Large Momentum Transfer Atom Interferometer

We implement the Floquet accelerator in an LMT inteferometer (see Fig. 1b). The π/2 beam splitters used in the interferometer create two arms with a momentum separation of only 2k. To effectively implement Floquet accelerations in a LMT interferometer, it is essential to maintain decoupling between the acceleration processes in each arm. However, the Floquet state \(\left\vert {w}_{0}\right\rangle\) is typically decomposed over many momentum states as can be seen, e.g. in Fig. 3b. Thus, during the early acceleration stage, when the momentum difference between the two interferometer arms is minimal, typically only a few k, the momentum components of the Floquet state of the accelerated arm would coincide with those of the unaccelerated arm. This overlap leads to a significant reduction of the LMT beam splitter efficiency. To mitigate this effect, one needs to tailor an efficient initial two ports beam splitter reaching a sufficient momentum separation such as high order Bragg diffraction35,39, Bloch acceleration23, shaken-lattice beamsplitters50, or additional OC pulses36,37. We choose to implement this pre-acceleration strategy (illustrated in Fig. 5a) using Coherent Enhancement of Bragg Sequences (CEBS)29 until the momentum difference δp between the interferometer arms reaches 22 k, corresponding to the combined momentum transferred by the π/2 pulse and the 10 CEBS pulses. The latter pulses used in the pre-acceleration stage have a duration of 40 μs, ensuring that only a very limited number of momentum states are populated during each pulse. We then switch to Floquet acceleration for the remainder of the acceleration sequence. Therefore, the maximum momentum separation is 2 Nk = (22 + 2NF)k.
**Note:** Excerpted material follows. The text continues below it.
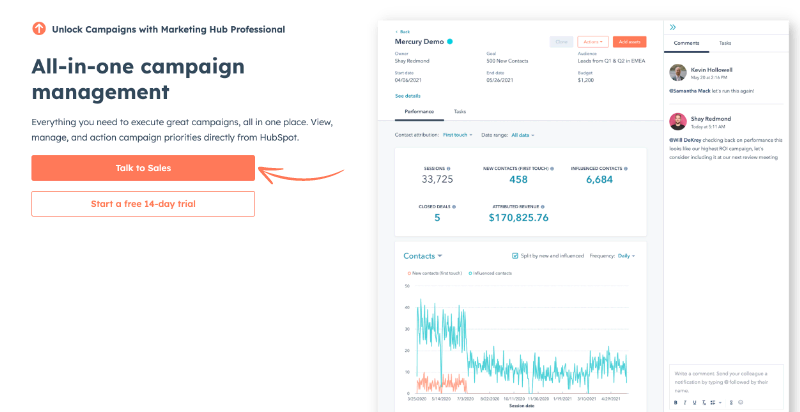Click the bold formatting icon in comment box

675,402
The interferometer signal is the normalized atom numbers detected in the two main output ports: S = N0/(N2 + N0), where N2 is the number of atoms measured in output port  − 2 k, and N0 is associated with port 0 k. The interference fringe between the two arms is described by a sinusoidal function \(S(\phi )\,=A(1+V\sin (\phi ))\), where V is the fringe visibility and A is the mean value. The phase shift ϕ can be varied with the phase of the optical lattice, which is imprinted on the accelerated atomic wavefunction at each pulse transferring a momentum 2 k. In practice, an offset φl of the optical lattice phase is applied during the NF Floquet acceleration pulses (see Supplementary Fig. S1a), resulting in a phase shift ϕ = NF × φl. The fringe is scanned by incrementing φl. The visibility is determined by fitting the amplitude of the sinusoidal function. The scaling with NF provides a compelling evidence that the interference is specific to the fully separated interferometer and not to signals associated with parasitic interferometers (see Methods and Supplementary Fig. S1b–d). Thus, we demonstrate an atom interferometer with a separation of 600 k and a visibility of 18 % ± 4% (Fig. 5b). This achievement represents the largest momentum separation ever achieved in an atom interferometer. The visibility value is mainly limited by two factors: the number of atoms undergoing spontaneous emission that reach the detection volume, and the number of atoms lost during the pre-acceleration stages. Furthermore, dephasing effects, such as vibrations or AC-Stark shifts inhomogeneities, may also contribute to this limitation. In addition, the maximum momentum separation results from the inherent time-of-flight constraints of our experimental setup (see inset of Fig. 1d).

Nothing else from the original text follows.